**Goal:**
Lay out the lines from the one containing "Focus the group Search field" through the end of the lines as a two-column CSV with columns named request and answer, one row per request, with each field quoted and line breaks turned into spaces. Leave the pictures out.

— Start —

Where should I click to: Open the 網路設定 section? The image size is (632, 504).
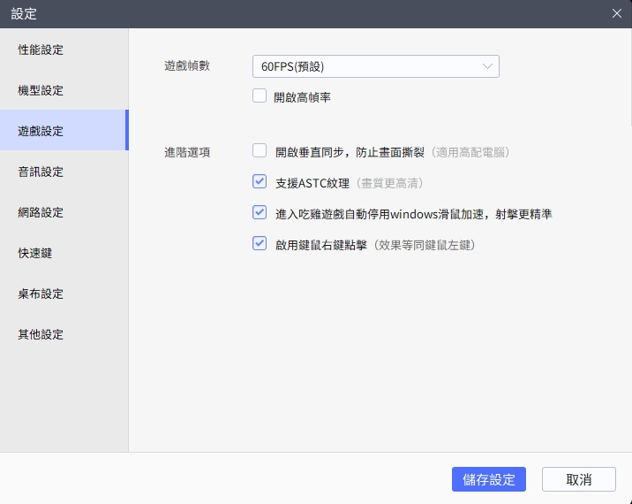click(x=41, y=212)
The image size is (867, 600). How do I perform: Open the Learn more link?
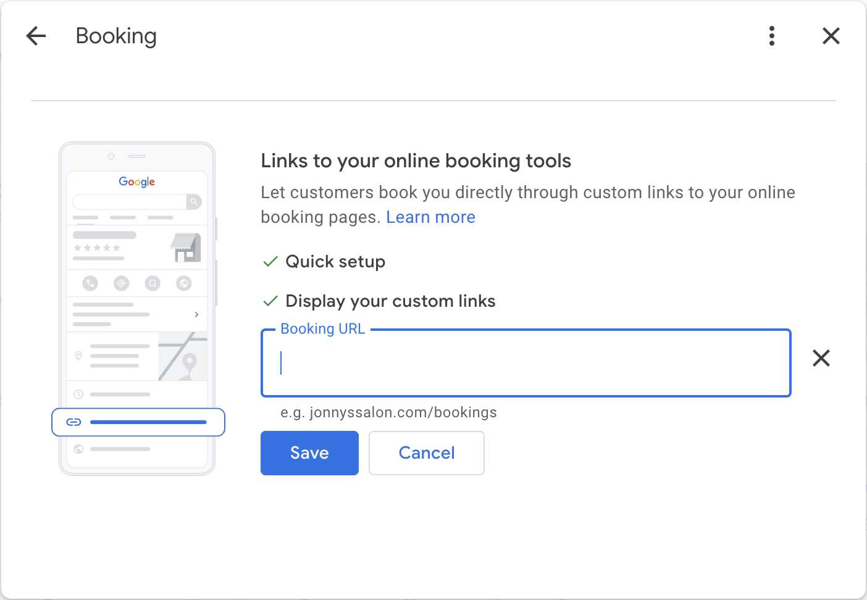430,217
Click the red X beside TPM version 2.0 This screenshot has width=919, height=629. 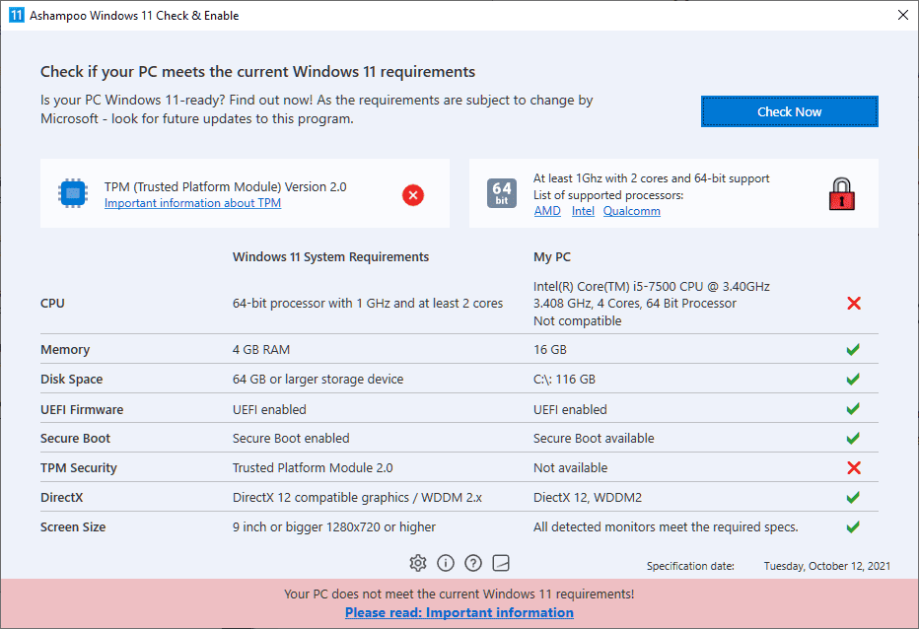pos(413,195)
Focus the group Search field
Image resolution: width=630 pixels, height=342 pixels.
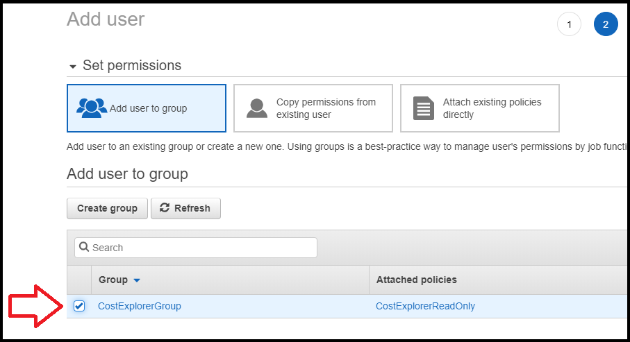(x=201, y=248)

— End —

**Response to this exercise:**
request,answer
"Focus the group Search field Image resolution: width=630 pixels, height=342 pixels.","(x=201, y=248)"